Some computational linguistic tools exist just to provide linguists with interfaces to stored language data. The earliest digital corpus tools were made to search in texts and display the results in a compact way, like the widespread KWIC (key word in context) tools that date back to the 1970s.
However, many current linguistic tools are used to produce an annotated resource. Annotation involves the addition of detailed information to a linguistic resource about its contents. For example, a corpus in which each word is accompanied by a part-of-speech tag, or a phonetic transcription, or in which all named entities are clearly marked, is an annotated corpus. Linguistic data in which the syntactic relationships between words are marked is usually called a treebank. The addition of annotations can make texts more accessible and usable for linguistic research, and may be required for further processing. Corpus annotation is discussed in greater depth in Chapter 3, Resource annotations.
Automatic annotation tools add detailed information to language data on the basis of procedures written into the software, without human intervention other than to run the program. Automatic annotation is sometimes performed by following rules set out by programmers and linguists, but most often, annotation programs are at least partly based on machine learning algorithms that are trained using manually annotated examples.

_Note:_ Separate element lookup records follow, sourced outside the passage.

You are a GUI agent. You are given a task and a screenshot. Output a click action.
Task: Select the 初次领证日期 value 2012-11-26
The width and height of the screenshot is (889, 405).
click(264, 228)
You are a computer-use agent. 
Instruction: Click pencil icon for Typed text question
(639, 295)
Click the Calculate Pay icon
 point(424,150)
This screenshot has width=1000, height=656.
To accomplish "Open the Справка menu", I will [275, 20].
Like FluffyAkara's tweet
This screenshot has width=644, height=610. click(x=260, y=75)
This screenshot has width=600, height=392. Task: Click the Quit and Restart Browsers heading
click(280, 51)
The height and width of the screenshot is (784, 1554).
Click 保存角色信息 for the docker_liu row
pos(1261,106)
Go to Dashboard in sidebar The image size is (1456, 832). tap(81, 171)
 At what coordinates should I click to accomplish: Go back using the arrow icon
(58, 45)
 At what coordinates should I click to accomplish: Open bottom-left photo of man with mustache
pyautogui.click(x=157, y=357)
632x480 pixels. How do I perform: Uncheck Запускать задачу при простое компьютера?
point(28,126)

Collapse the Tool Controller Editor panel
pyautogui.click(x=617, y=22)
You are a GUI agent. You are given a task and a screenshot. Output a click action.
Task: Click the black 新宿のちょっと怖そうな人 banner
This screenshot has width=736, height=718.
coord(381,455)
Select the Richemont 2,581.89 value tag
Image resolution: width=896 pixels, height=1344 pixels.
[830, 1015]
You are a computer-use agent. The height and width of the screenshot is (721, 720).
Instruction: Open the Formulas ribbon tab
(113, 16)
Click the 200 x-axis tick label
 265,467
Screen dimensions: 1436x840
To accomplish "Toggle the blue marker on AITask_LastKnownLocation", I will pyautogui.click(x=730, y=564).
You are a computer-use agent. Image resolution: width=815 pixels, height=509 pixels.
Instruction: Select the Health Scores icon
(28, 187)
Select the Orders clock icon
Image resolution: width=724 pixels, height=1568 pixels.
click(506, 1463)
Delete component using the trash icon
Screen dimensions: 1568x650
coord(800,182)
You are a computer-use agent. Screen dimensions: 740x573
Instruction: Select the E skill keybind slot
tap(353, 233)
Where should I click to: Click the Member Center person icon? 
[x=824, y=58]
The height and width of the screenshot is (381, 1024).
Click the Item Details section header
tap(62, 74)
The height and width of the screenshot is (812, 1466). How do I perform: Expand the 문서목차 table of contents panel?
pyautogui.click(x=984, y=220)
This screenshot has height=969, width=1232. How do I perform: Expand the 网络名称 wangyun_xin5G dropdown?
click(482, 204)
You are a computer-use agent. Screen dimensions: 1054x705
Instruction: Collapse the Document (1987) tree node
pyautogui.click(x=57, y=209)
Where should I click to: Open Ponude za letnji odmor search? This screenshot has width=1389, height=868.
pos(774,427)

The vast majority of automatic annotation tools for linguistic data today are based on statistical machine learning principles of some kind. This approach to problem-solving in computer science goes back to the early 1950s when they were first applied to computer programs for playing board games. Arthur Samuel's work at IBM on programs to play checkers is usually credited as the first non-trivial work in machine learning. Although there were some very promising early results, there was very little progress in machine learning from the mid 1960s to the early 1990s – the period called the “AI Winter”. There was also very little use of statistical methods in linguistics or natural language processing during that period, for reasons that linguists still debate. However, a series of theoretical breakthroughs followed by very strong practical demonstrations of the value of statistical analysis in linguistics turned the tide in the 1990s, and now automatic linguistic annotation is overwhelmingly based on statistical machine learning techniques. The history of natural language processing is discussed in part in [Jurafsky/Martin 2009], the standard textbook for NLP, including the explosive growth of machine learning and statistical and empirical methods in this field since the early 1990s. The history of natural language processing overlaps heavily with the histories of linguistics, artificial intelligence and computers, all of which are fast changing fields. Although there is a broad but brief treatment of the history of artificial intelligence in the first chapter of [Russel/Norvig 2009] that covers much of what is described in this section, no up-to-date, general history of the field is available.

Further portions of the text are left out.